I hope it didn't have babies. They were playing a loud game of Tag, your it before the gator attack. We dont like them. They are dirty, loud, and think they have the right of way on the roads v cars. I yelled at the others to go back to Canada where there are no gators.


----------



## LauraMG (Jul 23, 2010)

Woodbox said:


> I hope it didn't have babies. They were playing a loud game of Tag, your it before the gator attack. We dont like them. They are dirty, loud, and think they have the right of way on the roads v cars. I yelled at the others to go back to Canada where there are no gators.


HA!



They sounds like crickets!


----------



## Vore (Jul 24, 2010)

Nice shot, though not as graphic as I expected. It's grim, but why would anyone here be bothered? We feed helpless bugs to our mantids. Really, there isn't much of a difference.


----------



## Rick (Jul 24, 2010)

Nice pic. Where are you located?


----------



## Woodbox (Jul 24, 2010)

Vore said:


> Nice shot, though not as graphic as I expected. It's grim, but why would anyone here be bothered? We feed helpless bugs to our mantids. Really, there isn't much of a difference.


Yea, that pic didn't happen to be too graphic.

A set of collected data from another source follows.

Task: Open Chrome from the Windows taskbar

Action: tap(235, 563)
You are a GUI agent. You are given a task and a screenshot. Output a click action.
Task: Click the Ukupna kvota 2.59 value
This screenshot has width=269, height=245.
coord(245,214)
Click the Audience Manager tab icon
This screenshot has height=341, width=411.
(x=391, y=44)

I'd prefer to be overcautious rather then offend somebody.


----------



## Woodbox (Jul 24, 2010)

Rick said:


> Nice pic. Where are you located?


Jacksonville, FL

picture taken right HERE

I used to live a mile from there and I would get FL Bark mantids on my apt door. They were just trying to be kept. Wish I was into mantids more when I lived there now that I think back on it.


----------